FIFA President Gianni Infantino today said that he "intends to encourage co-hosting" for the '26 World Cup, a move that could "divide the tournament up between as many as four countries," according to Tom Finn of REUTERS. Infantino said, "We need FIFA to show we are reasonable and we have to think about sustainability long-term." Finn notes concern has been "raised about the financial burden placed on a single tournament host, and the bad publicity generated by stadiums built and then abandoned after use." Finn notes the only time FIFA has "previously sanctioned co-hosting" was in '02, when Japan and South Korea "staged a tournament that was widely heralded as a success." The idea has "taken off" at the UEFA European Championship, starting with Belgium and the Netherlands co-hosting in '00 (REUTERS, 2/16).
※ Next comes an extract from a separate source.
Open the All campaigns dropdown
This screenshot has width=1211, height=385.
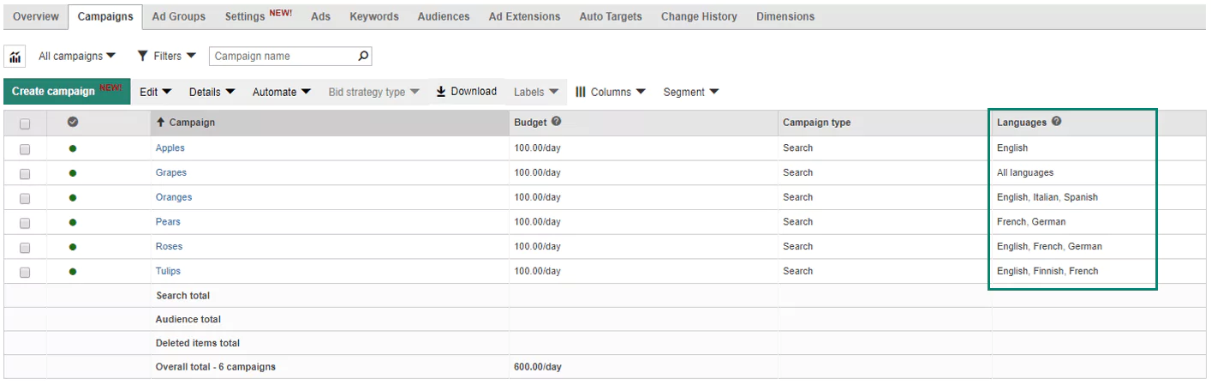pyautogui.click(x=77, y=56)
COMING TO AMERICA? FC Dallas Owner Clark Hunt said he is "very optimistic" that the U.S. will "be in the mix" for hosting the '26 World Cup. Hunt: "You never know how those processes are going to turn out, but I feel like we have a very good chance. ... FIFA understands that it's to their benefit to bring the sport to this country given the wealth of the country and also the strong appetite for the sport here" ("Big Mac Podcast," STAR-TELEGRAM.com, 2/14).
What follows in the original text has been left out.